■ Travail demandé
**A.** D'après l'article sur la ligne Delle-Belfort, à quelle date Doris Leuthard a-t-elle pris part à l'événement transfrontalier ?
**B.** Dans l'article sur la ligne Delle-Belfort, remplacez « Cornavin » par « Genève-Cornavin » dans le passage qui commence par « Delle-Belfort, une aventure » et se poursuit jusqu'à « la ligne Delle-Belfort. », puis reproduisez ce passage ainsi modifié.
**C.** Dressez la liste de toutes les villes nommées dans l'article sur la ligne Delle-Belfort.

Delle-Belfort, une aventure exemplaire

L’actualité estivale se sera conclue, cette année, sur une touche ferroviaire.

PAR PIERRE KOLB

Pas seulement à cause de l’inauguration de la rénovation commerciale de Cornavin, mais du fait des accords franco-suisses passés en faveur de la ligne Delle-Belfort.

Et cet événement transfrontalier, dont Doris Leuthard a été partie prenante le 21 août, marque un tournant dans l’histoire des relations ferroviaires franco-suisses, et l’aboutissement d’une politique menée avec constance et persévérance par les autorités jurassiennes dès leur installation au pouvoir il y a plus de trente ans. Son annonce, simultanée à l’inauguration d’un tronçon de l’autouroute transjurane, a été éclipsée par cette célébration routière. Sans doute était-il d’autant plus justifié de «bénir» ce ruban de bitume qu’il y allait, cette fois-ci d’un raccordement au réseau autoroutier français. Avec la ligne Delle-Belfort on se trouve tout autant dans une problématique franco-suisse, mais ferroviaire et ce n’est pas rien, puisqu’en enfilade il y a le TGV Rhin-Rhône, et donc un des accès à Paris.

Les deux problématiques, la routière et la ferroviaire, ont occupé leur place dans les débats de la Question jurassienne, mais le volet routier plus que le ferroviaire: parce que dans les décennies antérieures aux plébiscites jurassiens, la voiture, sur le plan des mentalités, avait réponse à tout, et que l’absence de projet autoroutier pour cette région illustrait au plus haut point la condamnation à la marginalisation de cette région par les instances bernoise et fédérale.

■ Extraits de données

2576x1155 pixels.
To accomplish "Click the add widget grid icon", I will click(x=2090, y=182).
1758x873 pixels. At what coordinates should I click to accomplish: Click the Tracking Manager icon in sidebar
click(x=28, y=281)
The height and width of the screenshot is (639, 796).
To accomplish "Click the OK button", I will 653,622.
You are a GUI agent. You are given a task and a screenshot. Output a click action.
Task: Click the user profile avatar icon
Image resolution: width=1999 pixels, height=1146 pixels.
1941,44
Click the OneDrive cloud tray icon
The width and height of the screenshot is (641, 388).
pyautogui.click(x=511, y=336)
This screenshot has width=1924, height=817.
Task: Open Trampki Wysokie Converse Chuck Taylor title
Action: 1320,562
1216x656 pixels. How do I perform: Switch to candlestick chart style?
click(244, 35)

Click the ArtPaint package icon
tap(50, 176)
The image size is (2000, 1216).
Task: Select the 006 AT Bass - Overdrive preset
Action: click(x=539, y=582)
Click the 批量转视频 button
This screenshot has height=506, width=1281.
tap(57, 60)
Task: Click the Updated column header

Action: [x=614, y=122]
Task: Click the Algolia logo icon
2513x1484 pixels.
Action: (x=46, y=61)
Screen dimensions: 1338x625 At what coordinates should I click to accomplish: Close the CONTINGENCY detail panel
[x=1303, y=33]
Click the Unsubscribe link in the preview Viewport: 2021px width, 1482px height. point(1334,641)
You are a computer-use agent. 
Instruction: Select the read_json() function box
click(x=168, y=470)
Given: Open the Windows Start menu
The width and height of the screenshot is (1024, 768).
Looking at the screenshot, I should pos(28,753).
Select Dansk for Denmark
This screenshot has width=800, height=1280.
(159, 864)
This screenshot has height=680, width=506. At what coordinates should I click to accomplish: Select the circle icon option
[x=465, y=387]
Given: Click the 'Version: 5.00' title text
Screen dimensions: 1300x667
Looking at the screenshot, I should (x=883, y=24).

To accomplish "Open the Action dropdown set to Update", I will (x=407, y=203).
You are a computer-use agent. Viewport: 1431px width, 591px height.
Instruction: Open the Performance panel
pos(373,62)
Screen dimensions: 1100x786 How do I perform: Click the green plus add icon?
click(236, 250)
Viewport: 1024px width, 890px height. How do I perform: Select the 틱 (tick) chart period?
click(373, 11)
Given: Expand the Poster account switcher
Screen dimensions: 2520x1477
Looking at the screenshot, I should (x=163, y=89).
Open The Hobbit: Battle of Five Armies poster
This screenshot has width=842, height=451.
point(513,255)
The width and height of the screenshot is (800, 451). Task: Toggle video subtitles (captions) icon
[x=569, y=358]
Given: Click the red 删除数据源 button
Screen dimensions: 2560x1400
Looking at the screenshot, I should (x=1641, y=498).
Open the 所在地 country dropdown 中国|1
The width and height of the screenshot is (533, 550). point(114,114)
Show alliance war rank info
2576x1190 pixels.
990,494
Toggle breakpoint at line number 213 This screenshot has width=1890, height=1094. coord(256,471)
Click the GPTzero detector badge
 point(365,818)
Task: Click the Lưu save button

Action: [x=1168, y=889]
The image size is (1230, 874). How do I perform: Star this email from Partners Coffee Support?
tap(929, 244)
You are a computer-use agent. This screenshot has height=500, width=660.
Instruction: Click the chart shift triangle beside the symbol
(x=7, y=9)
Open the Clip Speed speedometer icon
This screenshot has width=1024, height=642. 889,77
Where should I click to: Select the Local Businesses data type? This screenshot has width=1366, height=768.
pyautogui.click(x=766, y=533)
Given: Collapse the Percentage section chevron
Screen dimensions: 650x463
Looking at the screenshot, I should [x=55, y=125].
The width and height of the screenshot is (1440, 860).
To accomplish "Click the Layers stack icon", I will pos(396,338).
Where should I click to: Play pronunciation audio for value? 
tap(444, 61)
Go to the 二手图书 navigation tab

■ Réponses par tâche
**A.** Le 21 août.

**B.**
Delle-Belfort, une aventure exemplaire

L’actualité estivale se sera conclue, cette année, sur une touche ferroviaire.

PAR PIERRE KOLB

Pas seulement à cause de l’inauguration de la rénovation commerciale de Genève-Cornavin, mais du fait des accords franco-suisses passés en faveur de la ligne Delle-Belfort.

**C.** Delle, Belfort, Paris